The vulnerability in Happy Addons for Elementor arises from an Insecure Direct Object Reference (IDOR) in the admin action handler 'ha_duplicate_thing'. The can_clone() method verifies only that the user has the generic capability 'edit_posts', but it fails to confirm that the user has edit permission for the specific target post. Additionally, the nonce is bound to the generic action name instead of the post ID. This allows any authenticated user with Contributor-level privileges or higher to obtain a valid clone nonce from their own posts, change the post_id parameter, and clone any published post, page, or custom post type. The clone operation copies the full post content, all metadata including potentially sensitive widget configurations and API tokens, and taxonomies into a new draft owned by the attacker, leading to confidential data exposure and content tampering. This flaw is identified as CWE-639.

All installed instances of the Happy Addons for Elementor plugin for WordPress up to and including version 3.21.0, provided by the vendor thehappymonster, are affected. The plugin versions 3.21.1 and newer are not impacted.

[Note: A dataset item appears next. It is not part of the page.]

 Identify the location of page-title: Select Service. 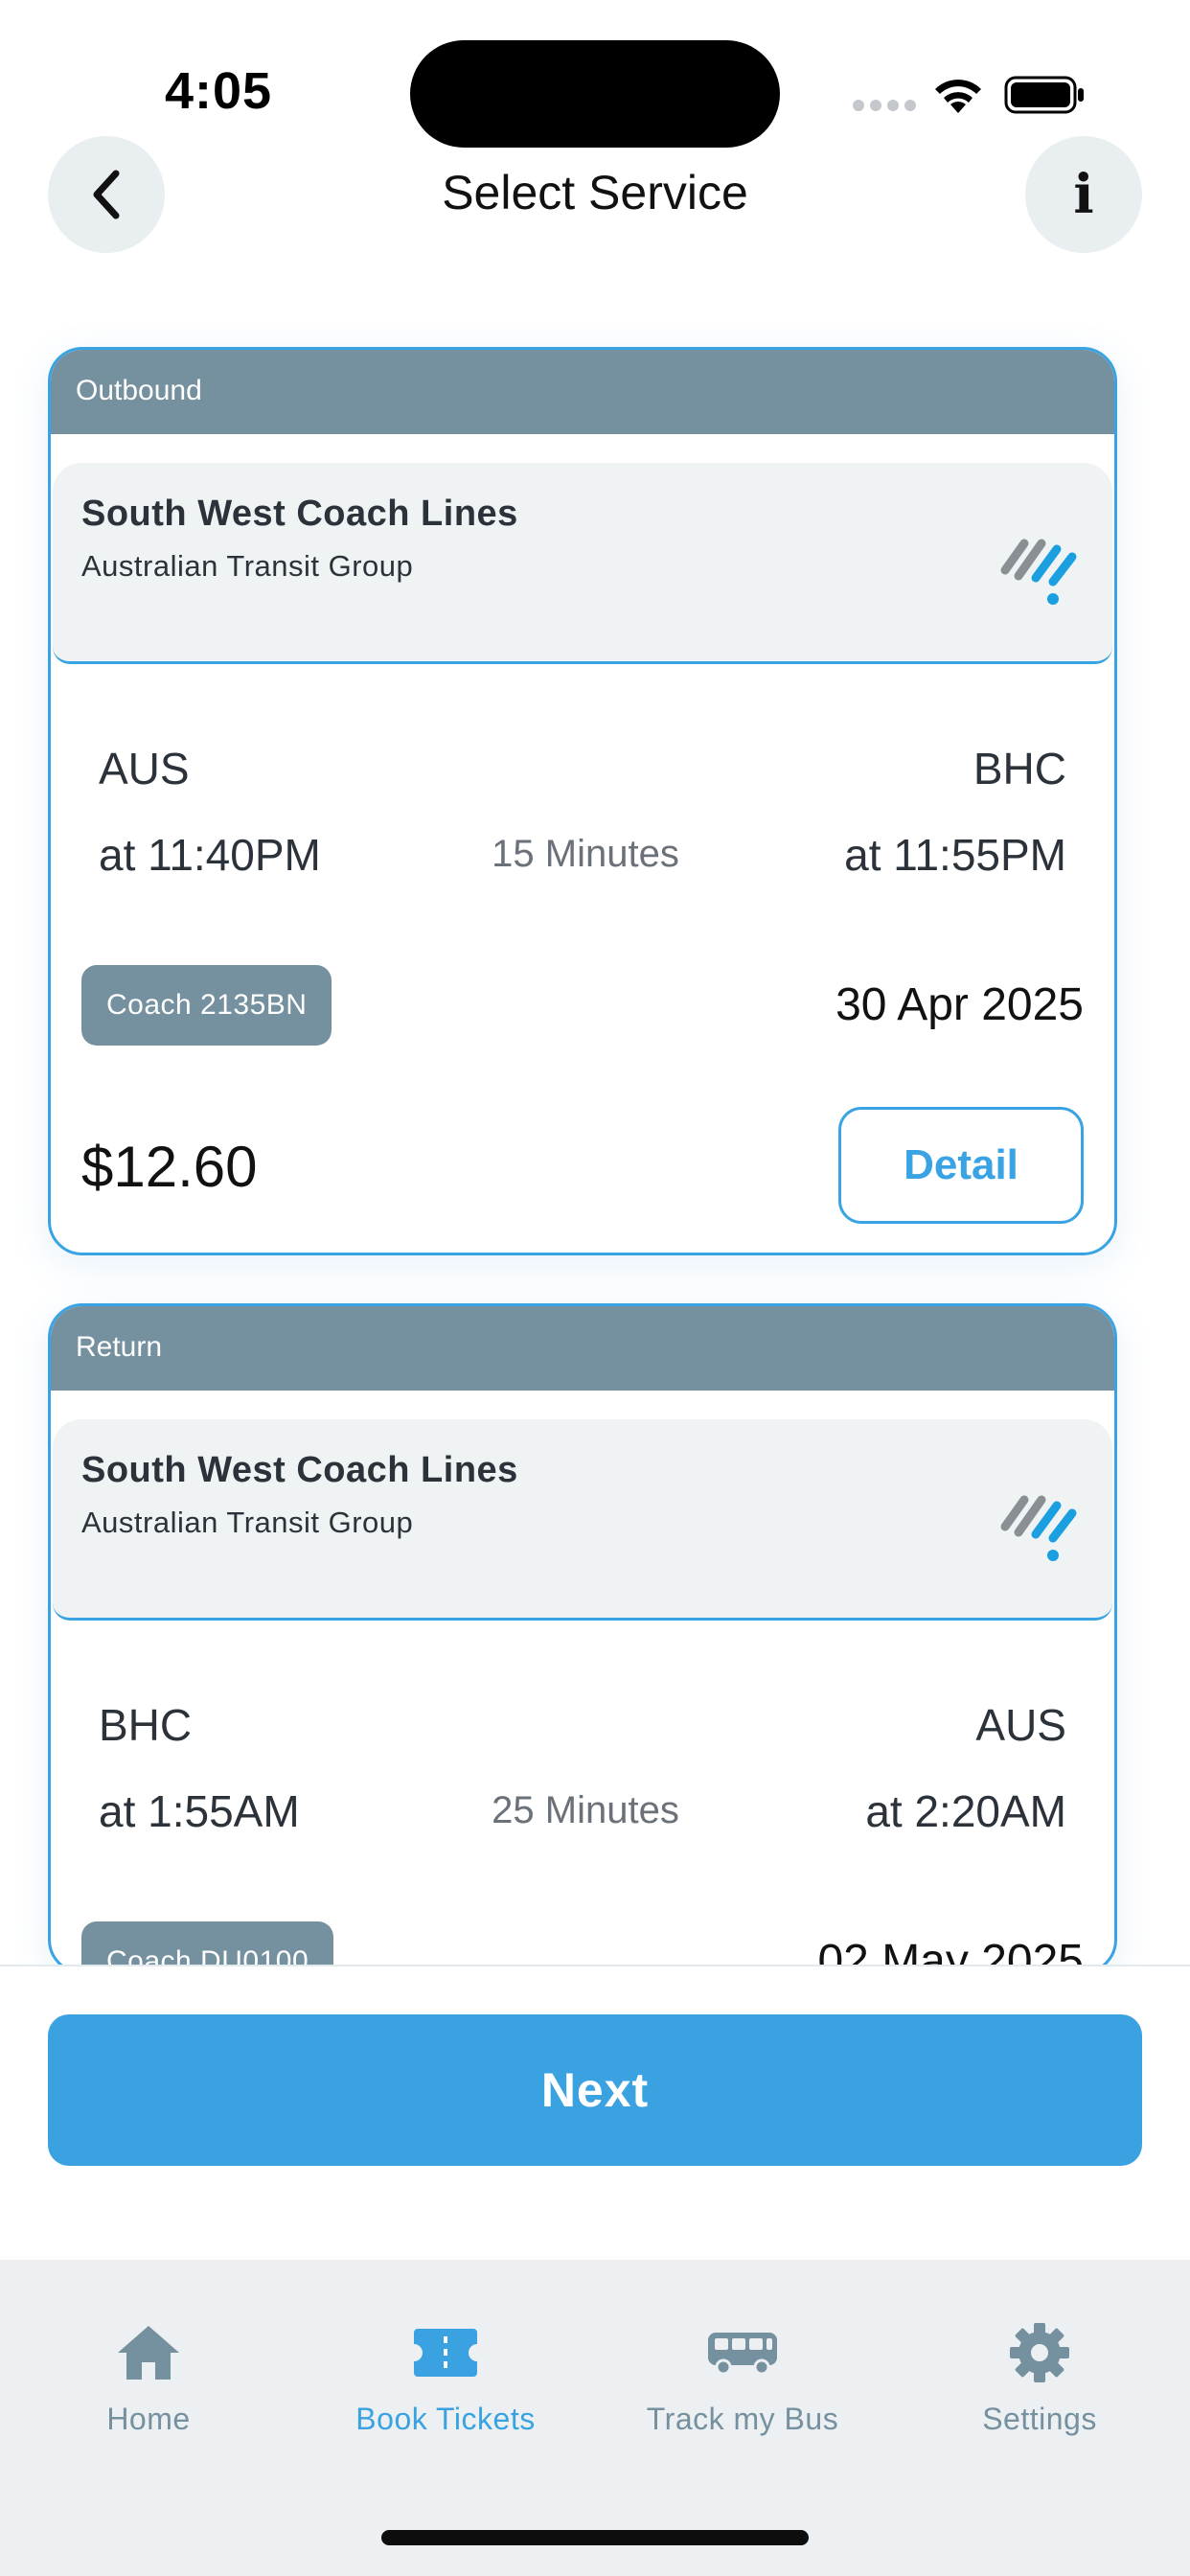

The CVSS score is 5.4, indicating moderate severity; the EPSS score is below 1%, implying a low probability of exploitation in the wild at present. The vulnerability is not listed in the CISA KEV catalog. Attackers must be authenticated and possess at least Contributor-level capabilities to exploit the issue. They can simply retrieve a clone nonce from one of their own posts and modify the post_id parameter to target an arbitrary post. Once cloned, the attacker can publish or edit the newly created draft, potentially escalating the damage. Because no privilege escalation is involved, the threat is primarily to confidentiality and integrity of content rather than system access.